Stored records

Segment Open

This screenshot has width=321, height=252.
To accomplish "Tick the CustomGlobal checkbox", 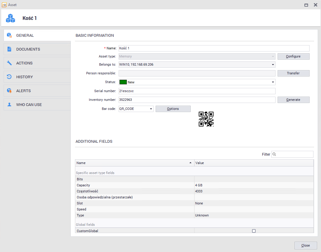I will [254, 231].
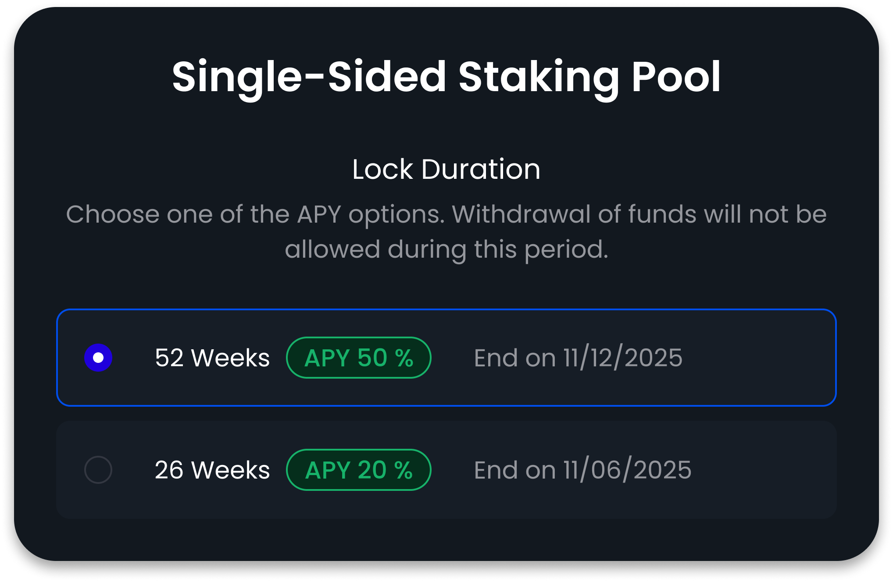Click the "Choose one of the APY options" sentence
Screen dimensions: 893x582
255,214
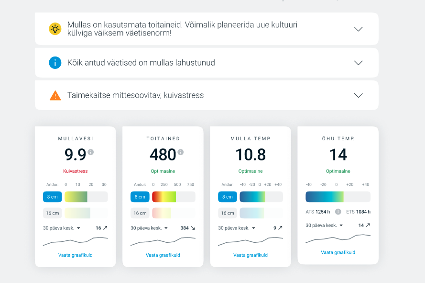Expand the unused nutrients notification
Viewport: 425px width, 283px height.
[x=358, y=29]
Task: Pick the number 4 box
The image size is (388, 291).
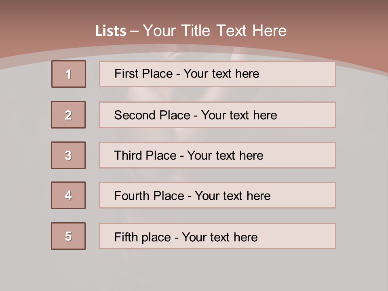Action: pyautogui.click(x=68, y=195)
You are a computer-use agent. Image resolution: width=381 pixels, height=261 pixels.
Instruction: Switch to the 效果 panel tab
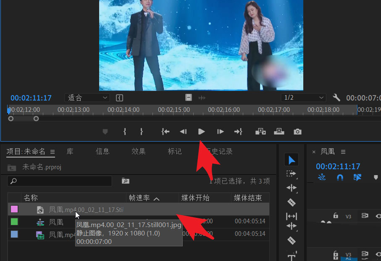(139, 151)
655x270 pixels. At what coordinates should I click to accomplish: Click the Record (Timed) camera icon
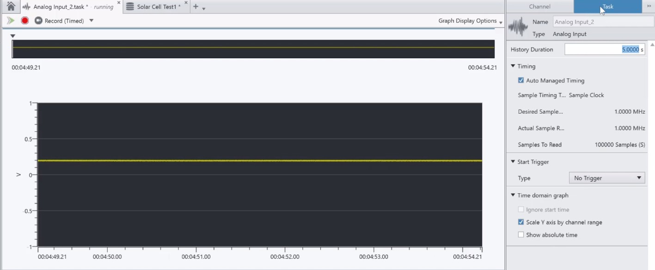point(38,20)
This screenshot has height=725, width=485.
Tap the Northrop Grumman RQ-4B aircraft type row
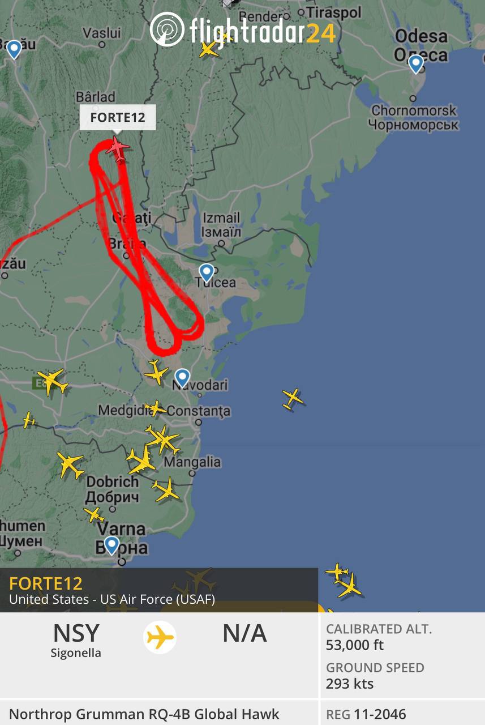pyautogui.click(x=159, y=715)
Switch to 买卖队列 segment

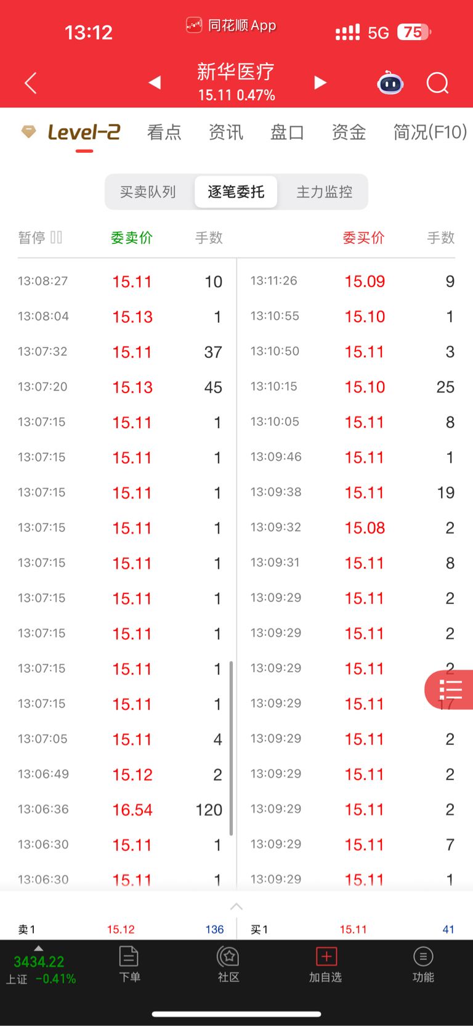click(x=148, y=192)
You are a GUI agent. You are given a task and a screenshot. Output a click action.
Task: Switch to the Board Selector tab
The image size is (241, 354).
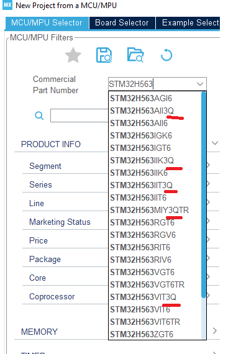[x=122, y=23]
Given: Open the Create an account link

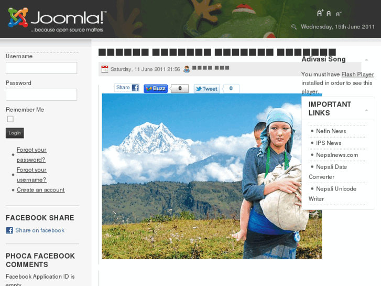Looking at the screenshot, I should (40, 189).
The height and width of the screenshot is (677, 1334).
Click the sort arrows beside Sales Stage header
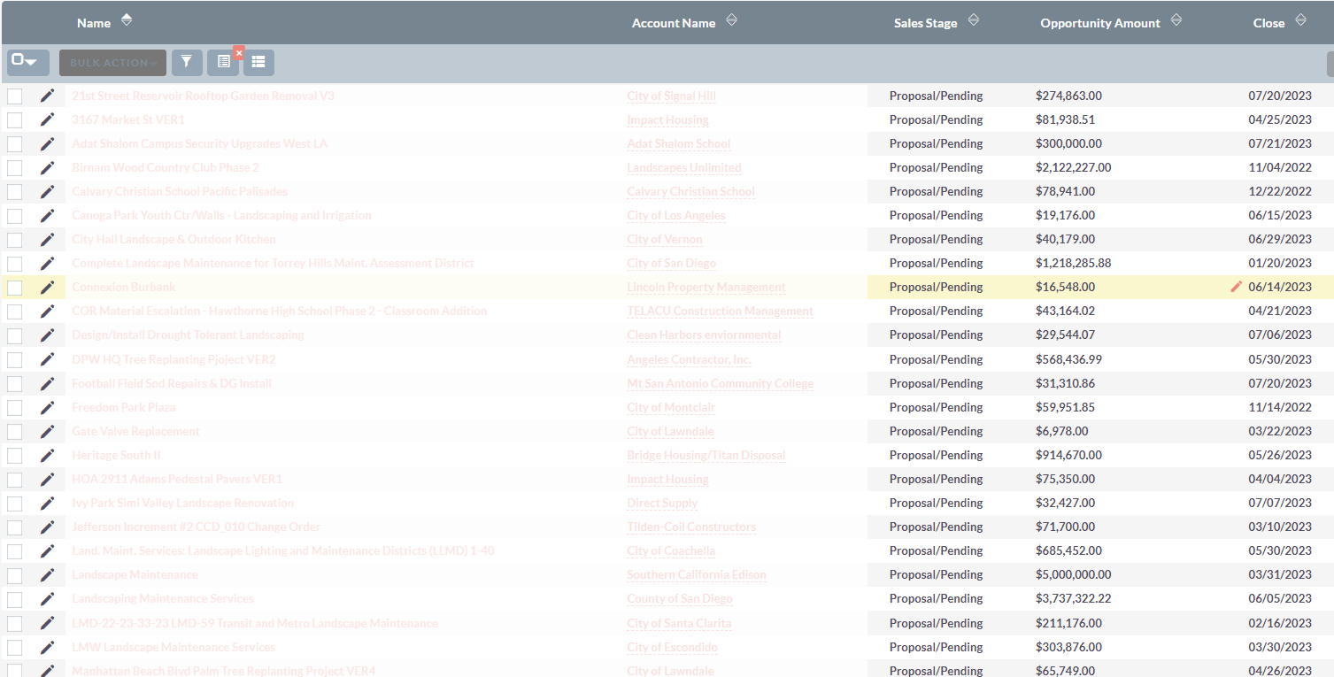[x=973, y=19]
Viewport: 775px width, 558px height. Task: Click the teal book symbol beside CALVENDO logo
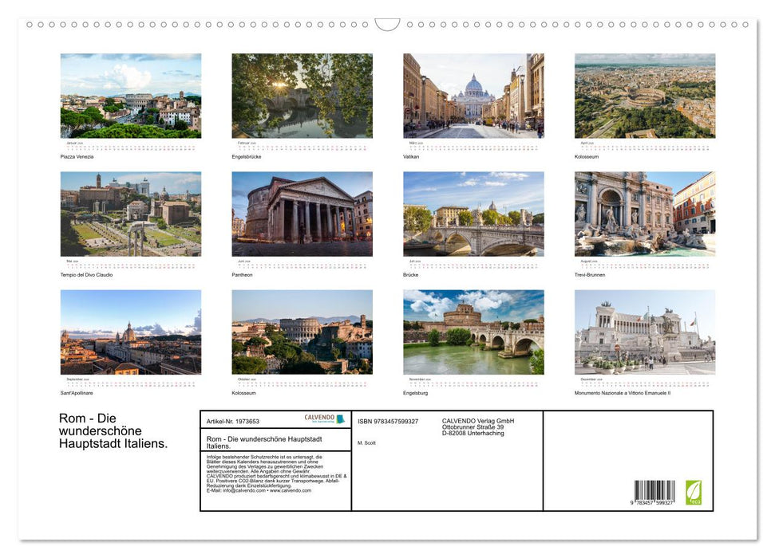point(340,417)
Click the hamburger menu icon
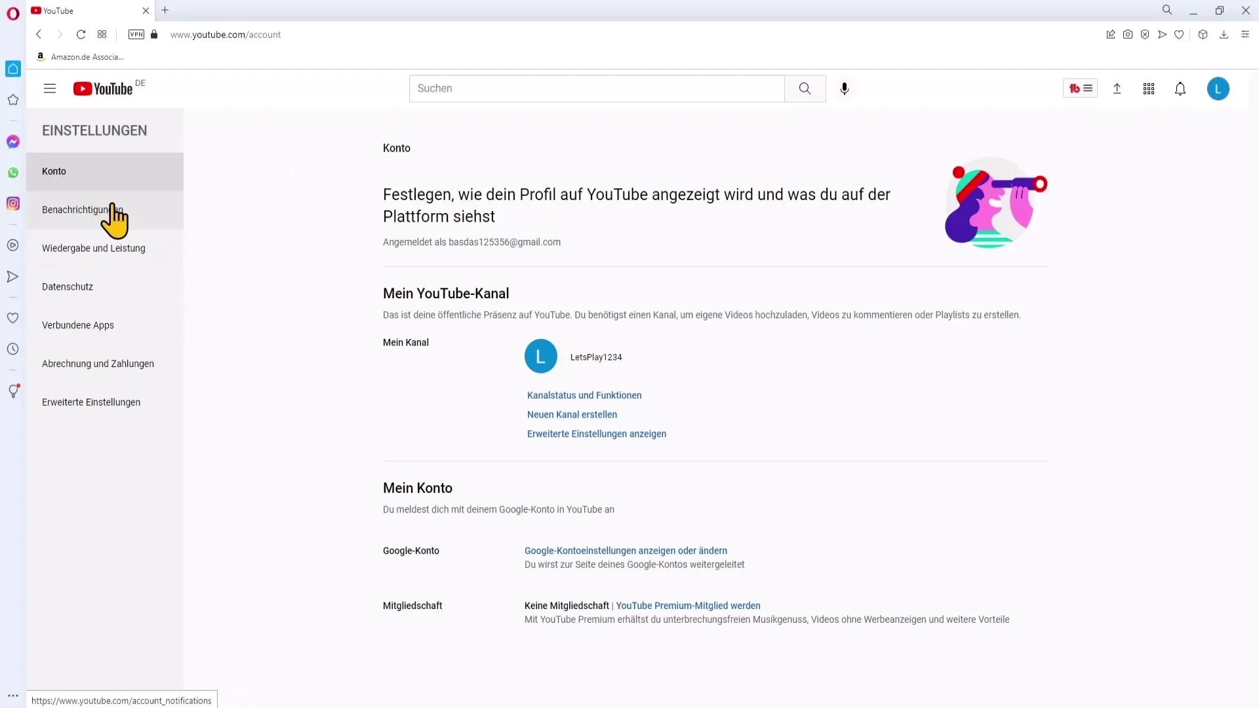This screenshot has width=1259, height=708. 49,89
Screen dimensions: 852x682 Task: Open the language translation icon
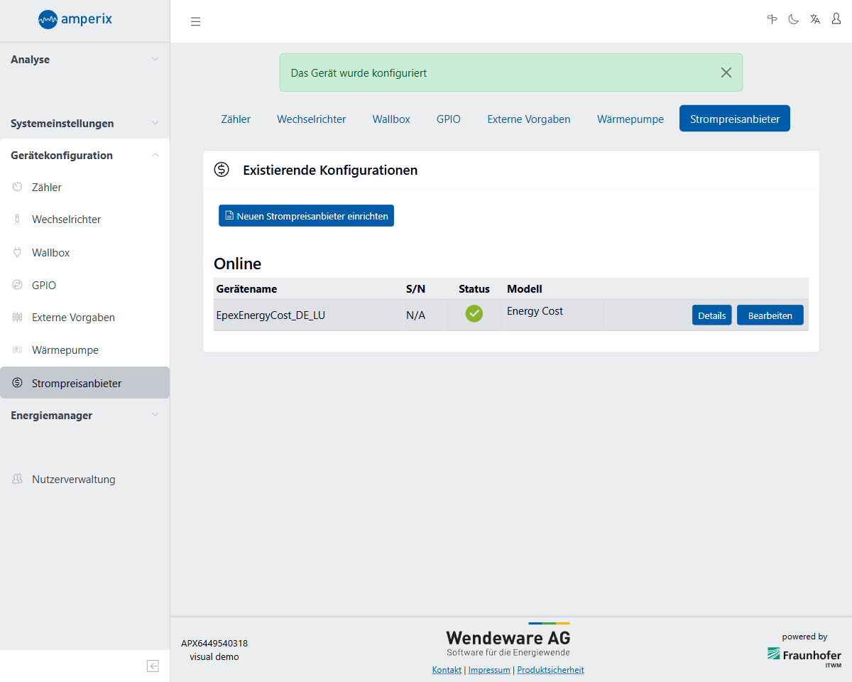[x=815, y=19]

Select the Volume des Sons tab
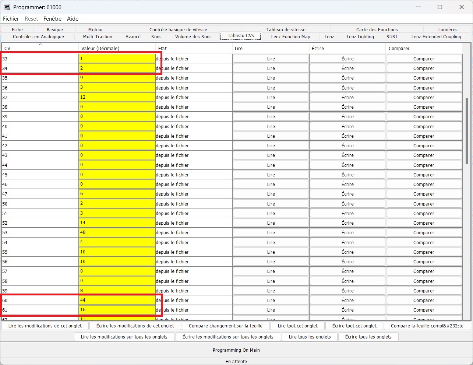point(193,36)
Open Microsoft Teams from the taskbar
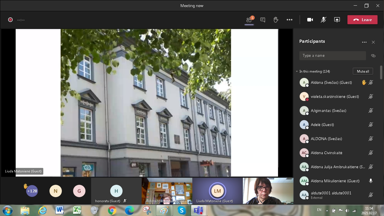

Segment Closed

Exercise requirements: Begin at the line with "Given: Open the Create an account link" and retype exactly every line through the last one of the entries above, both included, and nothing more; pictures stay out.

Expected answer:
Given: Open the Create an account link

Looking at the screenshot, I should (40, 189).
The height and width of the screenshot is (677, 1334).
Click the sort arrows beside Sales Stage header
[x=973, y=19]
Viewport: 775px width, 558px height. Task: Click the teal book symbol beside CALVENDO logo
point(340,417)
Click the hamburger menu icon
This screenshot has width=1259, height=708. 49,89
Screen dimensions: 852x682 Task: Open the language translation icon
[x=815, y=19]

Select the Volume des Sons tab
point(193,36)
Open Microsoft Teams from the taskbar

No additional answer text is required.